OPINION ON REHEARING—FOR PUBLICATION
Indiana Public Employee Retirement Fund (“PERF”) petitions this court for rehearing of our opinion dated October 9, 2012. In that opinion, we affirmed the trial court's order concluding that Paul Bryson was entitled to Class 1 impairment disability benefits because Bryson was determined to have a “covered impairment” that was “the direct result of ․ [a] personal injury that occur[ed] while the fund member [was] on duty.” Ind. Pub. Emp. Ret. Fund v. Bryson, 977 N.E.2d 374, 379 (Ind.Ct.App.2012). We grant rehearing for the purpose of addressing an issue raised by PERF in its petition, but we affirm our original opinion.
PERF contends “there is no medical evidence to support a finding that Bryson's on-duty injuries created an impairment.” Appellant's Petition for Rehearing at 1. This is merely a rephrasing of PERF's argument on direct appeal-that Bryson is impaired due to a pre-existing condition, degenerative disc disease, rather than due to any on-duty injuries. We specifically concluded that:
a fund member who was able to perform his job duties before an on-duty injury despite having a pre-existing condition or health issue that preceded the on-duty injury, and who becomes unable to perform his job duties only after sustaining an on-duty injury, has an impairment that is the “direct result” of the physical injury or injuries sustained while on duty. This is so even if the on-duty injury created an impairment by exacerbating a preexisting condition, so long as the pre-existing condition did not previously prevent the fund member from performing his or her job duties.

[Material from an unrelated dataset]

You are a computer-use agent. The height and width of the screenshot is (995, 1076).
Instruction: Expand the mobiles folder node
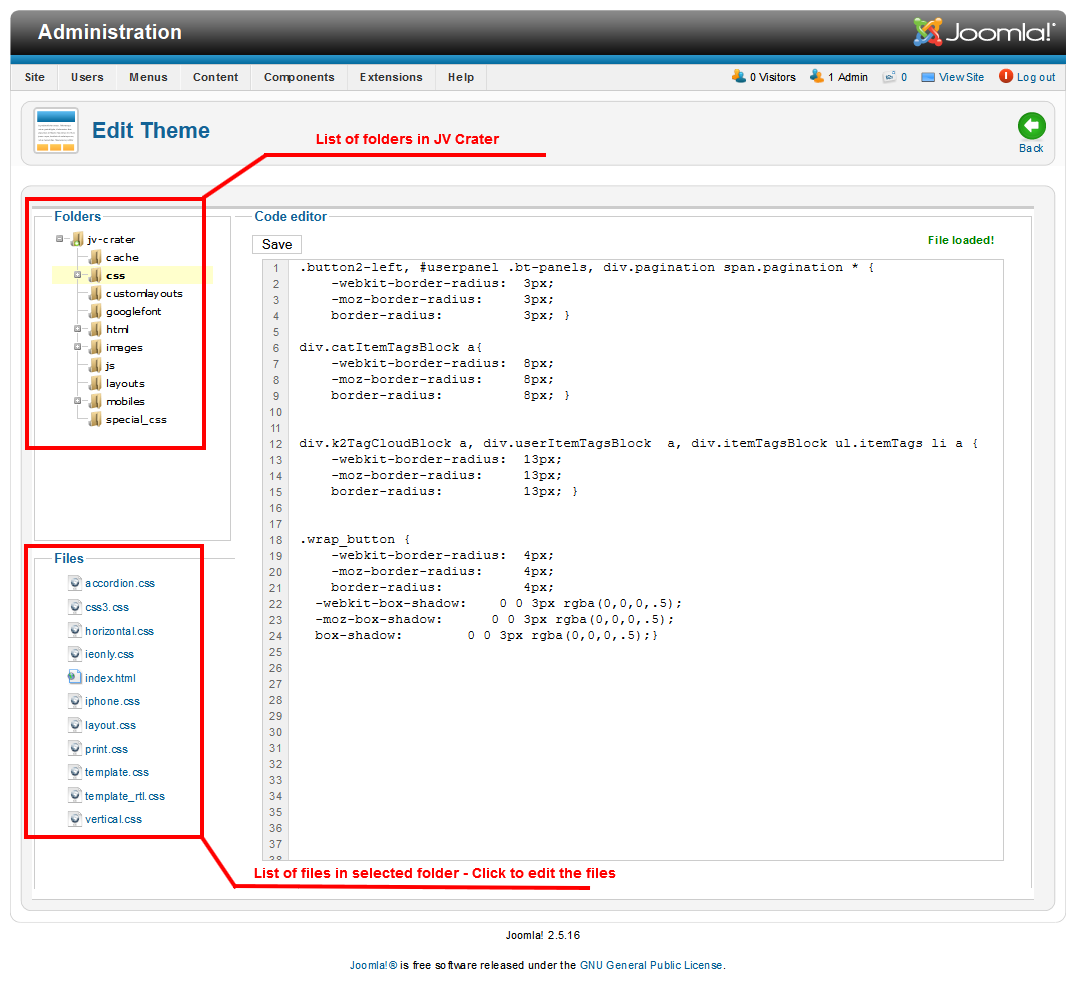pos(78,401)
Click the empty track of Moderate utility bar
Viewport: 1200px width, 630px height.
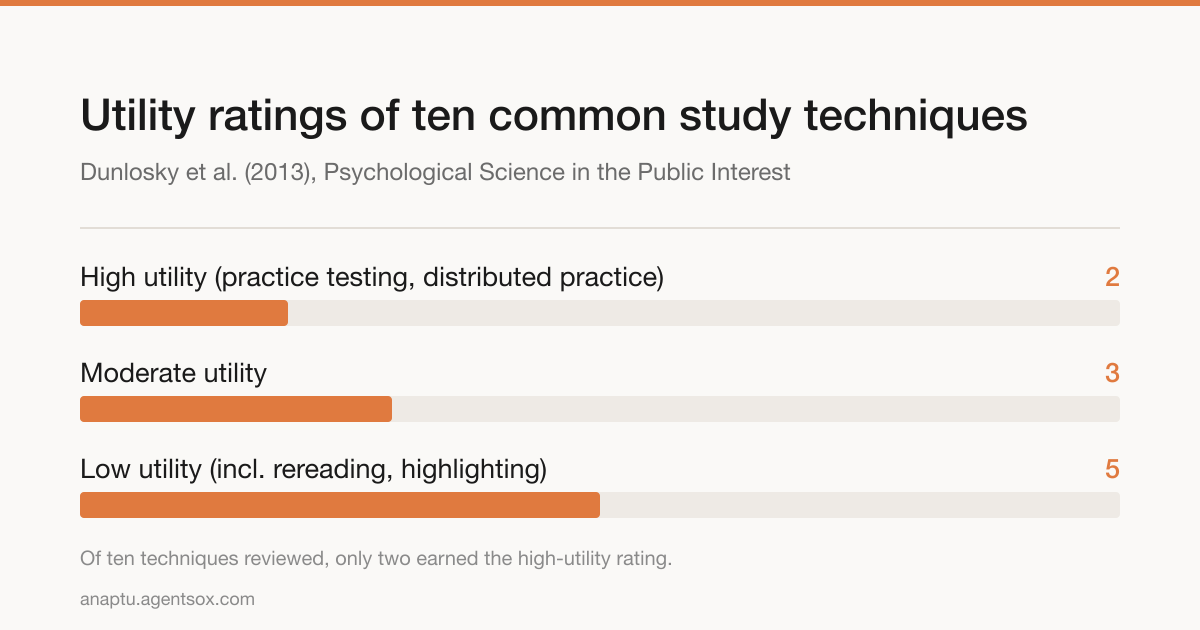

Bryson, 977 N.E.2d at 379. We decline PERF's invitation to reexamine this issue.
PERF also raises another argument which it did not raise in its appellate brief: that Bryson was not actually prevented from performing his job duties after his on-duty injuries, but rather, that he was considered disabled as a preventative measure due to his pre-existing condition. The problem with this argument is that he was found to have a “covered impairment” for the purposes of Indiana Code section 36–8–8–12.3, which is defined as “an impairment that permanently or temporarily makes a fund member unable to perform the essential function of the member's duties.” Thus, even if some medical reports seem to support PERF's argument, this finding, which is the foundation of the entire issue of whether his disability was Class 1 or Class 2, demonstrates otherwise. Further, the finding that Bryson had a covered impairment is not an issue PERF contested on appeal. We therefore affirm our original opinion.
ROBB, Chief Judge.
BAKER, J., concurs.BRADFORD, dissents.